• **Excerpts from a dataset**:
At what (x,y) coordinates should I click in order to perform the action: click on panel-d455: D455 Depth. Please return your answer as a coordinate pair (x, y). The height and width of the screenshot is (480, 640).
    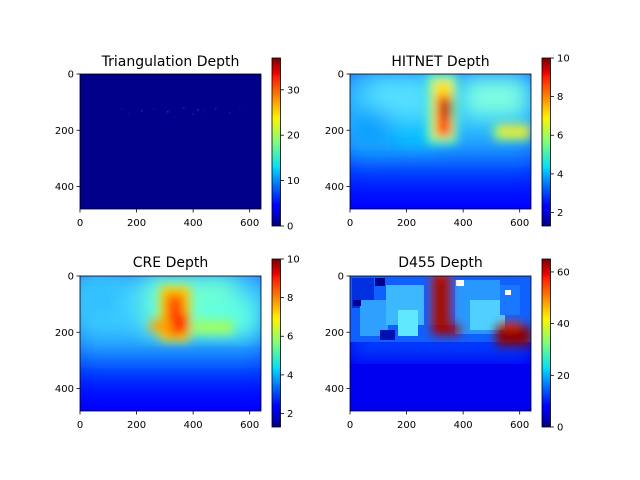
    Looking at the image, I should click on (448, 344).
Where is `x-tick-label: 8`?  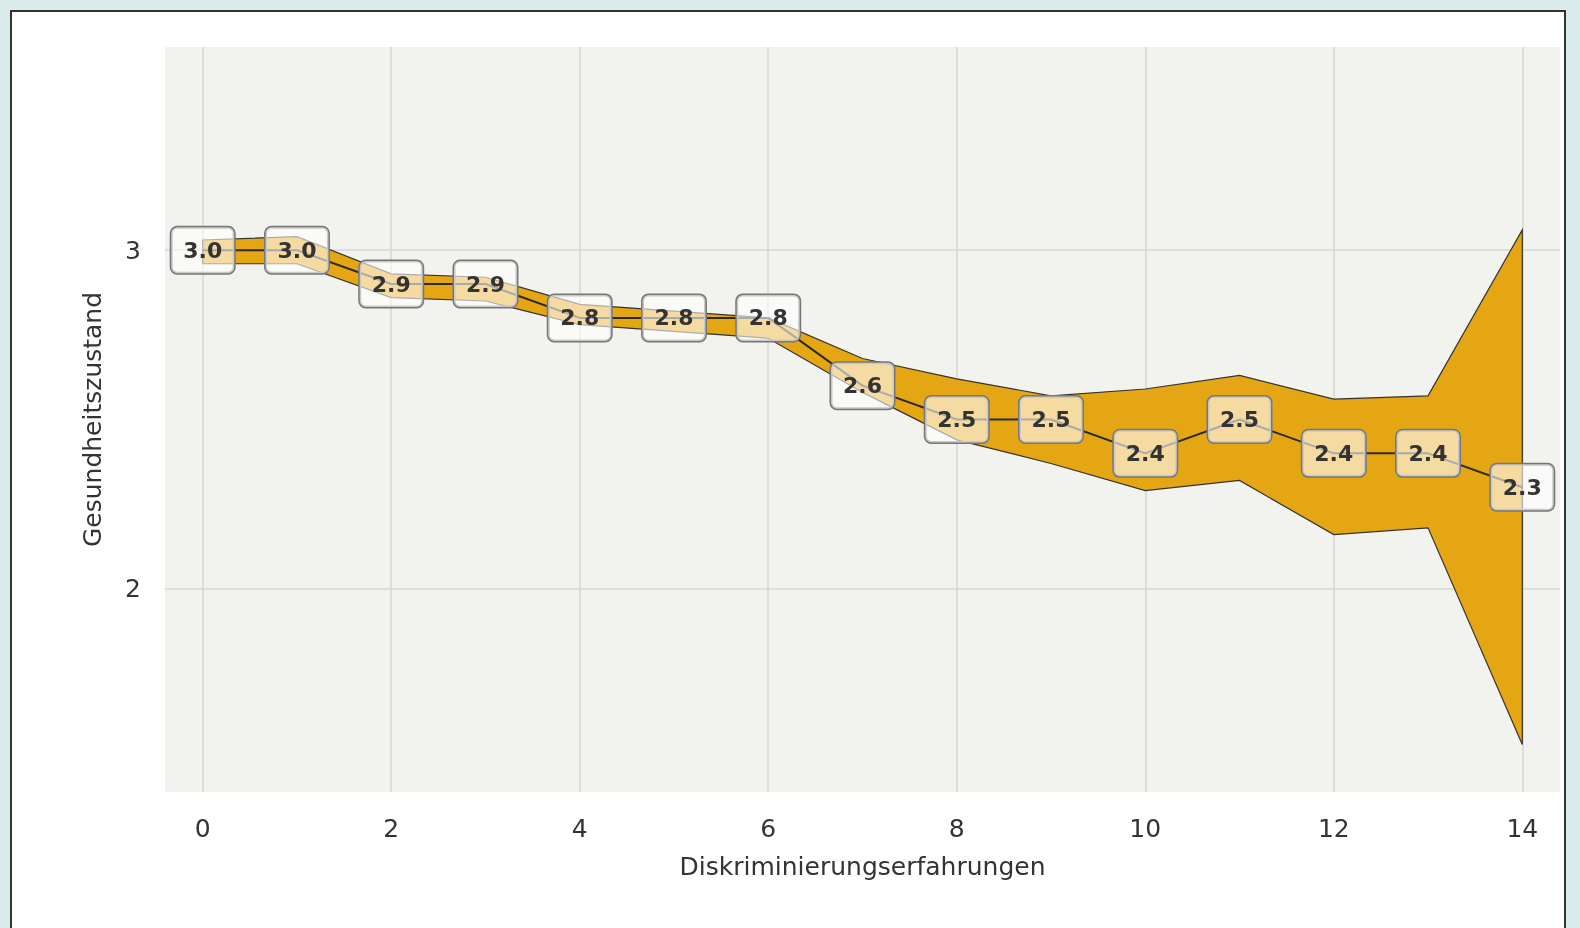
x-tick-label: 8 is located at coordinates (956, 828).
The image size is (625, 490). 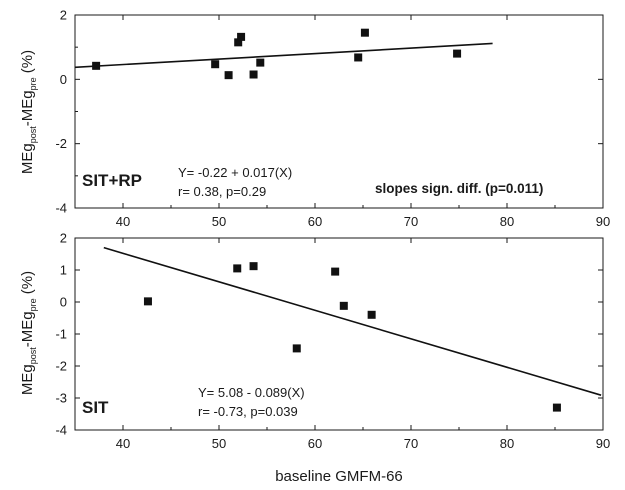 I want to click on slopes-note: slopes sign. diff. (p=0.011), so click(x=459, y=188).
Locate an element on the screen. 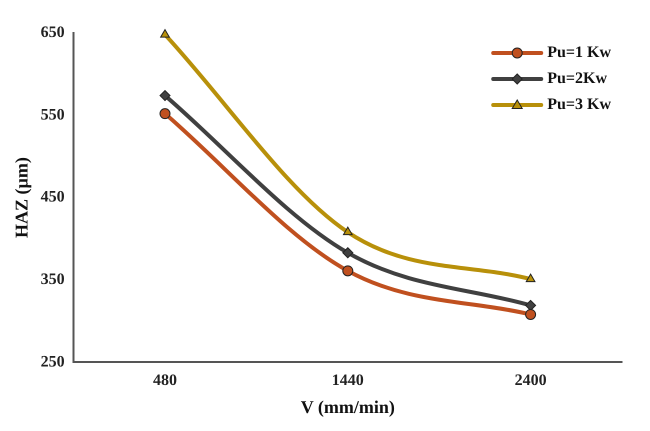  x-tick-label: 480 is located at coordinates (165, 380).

• **Work item**: Reproduce the items from their very beginning through the line containing "Looking at the", including that line, and leave out the pictures.

• **Problem solution**:
At what (x,y) coordinates should I click in order to perform the action: click on panel-d455: D455 Depth. Please return your answer as a coordinate pair (x, y). The height and width of the screenshot is (480, 640).
    Looking at the image, I should click on (448, 344).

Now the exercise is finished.